Earth Ammit, a Chinese-speaking threat actor, conducted two major supply chain attack campaigns—VENOM and TIDRONE—targeting upstream vendors in the drone supply chain and military sectors across Taiwan, South Korea, and other regions from 2023 to 2024. These campaigns employed evolving tradecraft including fiber-based evasion techniques and custom backdoors to infiltrate trusted networks, impacting organizations in military, satellite, heavy industry, technology, and healthcare sectors. #EarthAmmit #VENOM #TIDRONE #DroneSupplyChain #MilitaryIndustries
Keypoints
- Earth Ammit executed two distinct campaigns: VENOM (2023–2024) targeting service providers and technology companies, and TIDRONE (2024) focusing on military and satellite sectors primarily in Taiwan and South Korea.
- VENOM utilized mostly open-source tools for stealth and cost-effectiveness, while TIDRONE deployed custom-built malware like CXCLNT and CLNTEND backdoors with advanced fiber-based evasion techniques.

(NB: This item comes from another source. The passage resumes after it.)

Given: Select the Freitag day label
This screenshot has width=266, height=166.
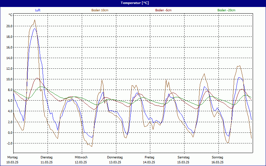Looking at the screenshot, I should tap(149, 157).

- Both campaigns relied on supply chain attack strategies by compromising trusted vendors upstream to penetrate downstream high-value targets across various industries.

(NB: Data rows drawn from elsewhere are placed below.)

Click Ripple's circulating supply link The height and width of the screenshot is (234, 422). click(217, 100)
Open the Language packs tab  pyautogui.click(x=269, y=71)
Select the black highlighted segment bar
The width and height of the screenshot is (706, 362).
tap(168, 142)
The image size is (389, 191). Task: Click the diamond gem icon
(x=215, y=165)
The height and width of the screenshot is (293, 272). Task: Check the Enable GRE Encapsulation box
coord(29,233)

- The TIDRONE infection chain involved initial access through malicious code injection, followed by command and control using multi-mode backdoors and post-exploitation activities like credential dumping and antivirus disabling.
- Earth Ammit’s custom tools show tactics such as in-memory execution, plugin modularity, process injection, and multiple communication protocols to avoid detection and maintain persistence.
- Anti-analysis techniques included entrypoint verification via GetModuleHandle, execution order dependency, and use of fiber-based APIs like ConvertThreadToFiber and FlsAlloc to evade monitoring.
- Organizations are advised to implement third-party risk management, enforce code signing, monitor fiber-related API usage, adopt Zero Trust Architecture, and use AI-powered platforms like Trend Vision One for detection and mitigation.
MITRE Techniques
- [T1078] Valid Accounts – Earth Ammit stole NTDS credentials to escalate access within victim environments (‘Once they had established persistence… targeted NTDS data from the victims’).
- [T1059] Command and Scripting Interpreter – The backdoors executed shellcode and remote shell commands for post-exploitation (‘Receive shellcode from C&C server’, ‘commands are executed under winword.exe’).
- [T1214] Signed Binary Proxy Execution – Use of legitimate Windows process (dllhost.exe) for process injection to evade detection (‘process injection into dllhost.exe’).
- [T1480] Execution Guardrails – Use of anti-analysis techniques such as entrypoint verification via GetModuleHandle and XOR checks to block improper execution (‘Anti-analysis through checking the expected parent process’).
- [T1129] Execution through Module Load – Loading custom plugins dynamically from C&C by CXCLNT and CLNTEND backdoors to extend capabilities (‘retrieves additional plugins from its C&C server’).
- [T1562] Impair Defenses – Disabling antivirus and EDR processes using tools like TrueSightKiller (‘TrueSightKiller… terminate antivirus and endpoint detection and response processes’).
- [T1211] Exploitation for Defense Evasion – Fiber-based techniques (ConvertThreadToFiber, FlsAlloc) used to evade monitoring and detection (‘fiber-based technique in the loader with variant A/B’).
- [T1071] Application Layer Protocol – Communication over HTTP, HTTPS, SMB, TCP, TLS, UDP, and WebSocket by backdoors to blend in with legitimate traffic (‘supports two traffic parsing methods: a custom protocol over SSL and standard HTTPS’).
Indicators of Compromise
- [File Hashes] Customized malware and tools – examples include VENFRPC (open-source proxy tool with embedded victim configs), CXCLNT, CLNTEND DLL backdoors, and SCREENCAP screenshot tool associated with Earth Ammit campaigns.
- [Domains] Command and Control infrastructure – notable domain fuckeveryday[.]life used in both VENOM and TIDRONE campaigns.
- [File Names] Malicious tools observed include winsrv.exe, main.exe (screenshot tool), TrueSightKiller.exe (antivirus killer), procdump.exe and procwin.exe (credential dumping).
- [API Usage] Fiber-related Windows API calls – ConvertThreadToFiber, CreateFiber, FlsAlloc used to execute malicious payloads stealthily.
- [Network Protocols] Communication methods including HTTP, HTTPS, SSL with custom protocol, SMB over port 445, TCP, TLS, UDP, and WebSocket for command and control traffic.